L’arrêté conjoint signé par Laurent Serge Etoundi Ngoa, ministre de l’Éducation de base, et Pauline Nalova Lyonga, ministre des Enseignements secondaires, trace les grandes lignes d’une rentrée placée sous le sceau de la rigueur et de la continuité. L’année s’achèvera le 31 juillet 2026, après 11 mois rythmés par les cours, les congés et les examens officiels. Ce calendrier publié définit un découpage en trois trimestres. Le premier s’étendra du 8 septembre au 28 novembre 2025. Le deuxième sera marqué par deux séquences, la première allant du 1er au 19 décembre 2025 et la seconde du 5 janvier au 6 mars 2026. Le dernier trimestre connaîtra lui aussi deux phases, du 9 mars au 2 avril puis du 20 avril au 12 juin 2026.
Deux périodes de repos sont prévues. Les congés de Noël se tiendront du 19 décembre 2025 au 5 janvier 2026. Ceux de Pâques, du 2 au 20 avril 2026, coïncideront avec l’organisation des Jeux FENASCO, rendez-vous sportif majeur de la communauté éducative. Les épreuves officielles seront concentrées sur les mois de mai à juillet. Dans l’éducation de base, elles se dérouleront du 11 mai au 31 juillet 2026. Dans le secondaire, elles auront lieu entre le 13 mai et le 31 juillet 2026. Certaines dates sont déjà arrêtées, notamment les épreuves zéro du CEP et du MOCK prévues les 23 et 24 avril 2026. Les pratiques d’EPS se tiendront entre le 27 avril et le 15 mai. La prochaine rentrée scolaire est quant à elle fixée au 7 septembre 2026.

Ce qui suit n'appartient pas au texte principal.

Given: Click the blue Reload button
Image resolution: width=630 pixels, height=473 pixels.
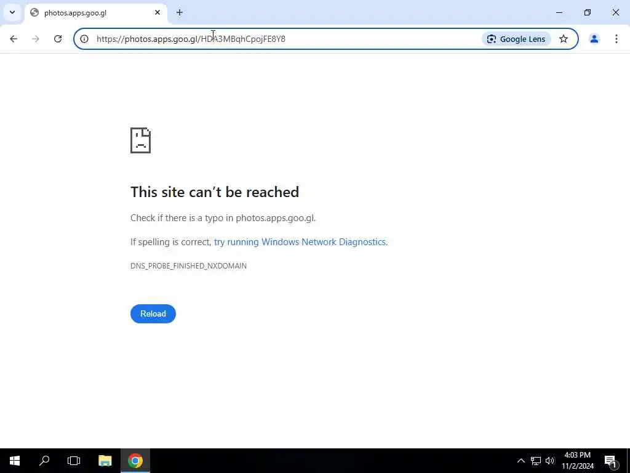Looking at the screenshot, I should pos(153,313).
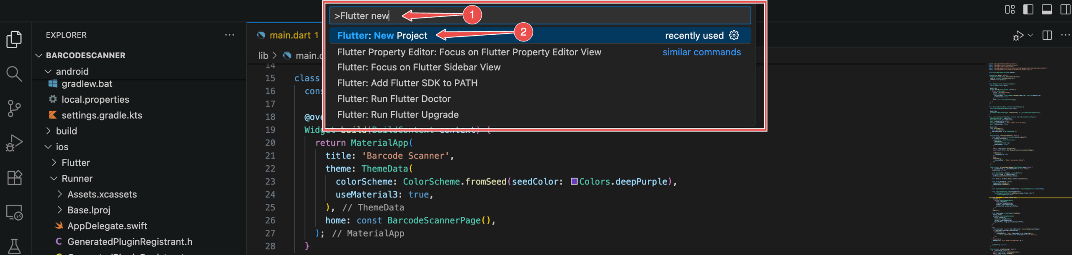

Le Conseil de cabinet tenu le 28 août 2025 sous la présidence du Premier ministre Joseph Dion Ngute a permis de dresser le bilan de l’année scolaire 2024-2025. Le ministre de l’Éducation de base a salué un taux de couverture des programmes de 94,75 % et des résultats records aux examens. Le Certificat d’études primaires a enregistré 91,5% de réussite, le First School Leaving Certificate 97,31% et le Common Entrance Examination 93,25%. Même dans les régions du Nord-Ouest et du Sud-Ouest, longtemps marquées par l’instabilité, les performances sont en nette amélioration grâce aux efforts conjoints des différents acteurs. Du côté des enseignements secondaires, le taux de couverture des programmes est estimé à 89,8% en présentiel et 53,13% en distantiel. Les résultats aux examens confirment une progression. La Direction des examens et concours a enregistré un taux de réussite de 69,9%, tandis que l’Office du Baccalauréat affiche 46,53%.
Les réformes en marche
Le gouvernement entend capitaliser sur ces acquis. Dans l’éducation de base, les priorités portent sur la gratuité effective du primaire public, à travers l’octroi du paquet minimum et l’allocation de crédits aux établissements. Un budget de 4 milliards de francs CFA est également prévu en 2025 pour soutenir les écoles primaires et maternelles privées. D’autres mesures concernent la formation continue des instituteurs récemment recrutés, la régularisation des vacations d’examens, la délivrance des actes de naissance aux élèves qui en sont encore dépourvus et la poursuite du dialogue avec les syndicats. Au niveau secondaire, les autorités mettent en avant l’innovation pédagogique et l’intégration progressive de l’intelligence artificielle dans l’enseignement. La professionnalisation des formations et la digitalisation des processus éducatifs restent au cœur de la stratégie.
L’année 2025-2026 porte les ambitions d’un État qui veut renforcer la qualité de son école et réduire les disparités régionales. Derrière les dates officielles se cachent de véritables défis, notamment l’amélioration des infrastructures, la formation des enseignants et le financement durable des réformes. Chaque rentrée au Cameroun est porteuse d’espoir et de défis. Celle du 8 septembre prochain s’annonce comme une étape décisive pour consolider les acquis et accélérer la transformation d’un système éducatif en quête de performance et d’équité.